*** Opening Study material ***

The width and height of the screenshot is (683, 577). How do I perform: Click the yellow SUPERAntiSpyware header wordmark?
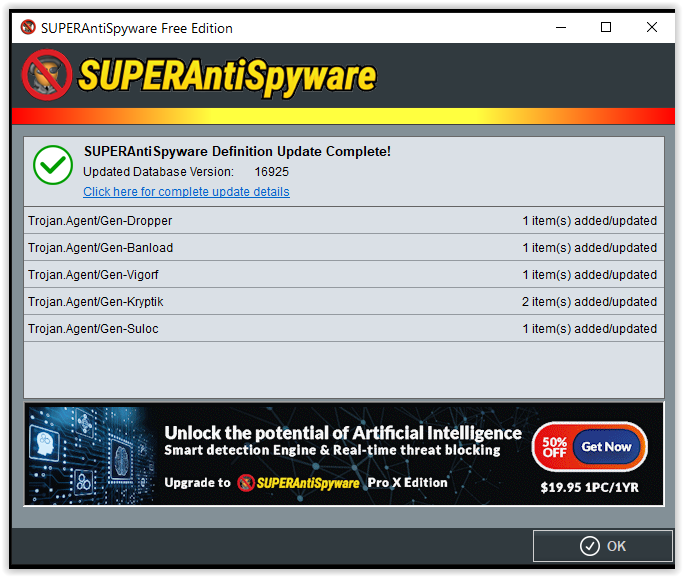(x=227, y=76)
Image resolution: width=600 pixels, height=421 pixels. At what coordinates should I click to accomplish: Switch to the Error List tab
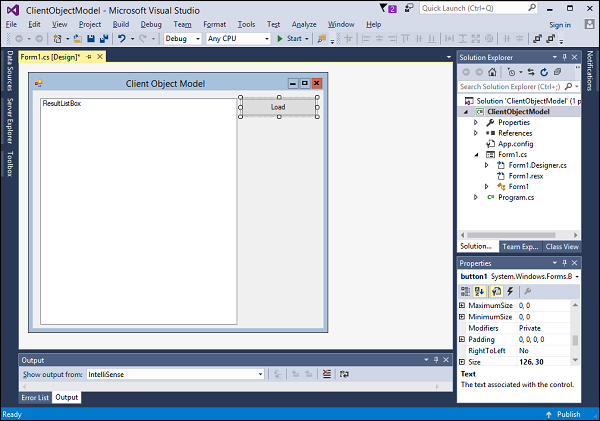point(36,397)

*** Closing Study material ***
*** Opening Study material ***

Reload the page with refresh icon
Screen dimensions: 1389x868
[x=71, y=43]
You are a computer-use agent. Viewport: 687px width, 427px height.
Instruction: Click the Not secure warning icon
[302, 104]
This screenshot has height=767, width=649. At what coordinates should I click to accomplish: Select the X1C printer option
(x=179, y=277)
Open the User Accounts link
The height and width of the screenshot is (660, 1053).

*** Closing Study material ***

Find the line with "Instruction: Click the" in the material above. Reproduce it and each line after it up to and including the line with "The height and".

Instruction: Click the Not secure warning icon
[302, 104]
This screenshot has height=767, width=649. At what coordinates should I click to accomplish: Select the X1C printer option
(x=179, y=277)
Open the User Accounts link
The height and width of the screenshot is (660, 1053).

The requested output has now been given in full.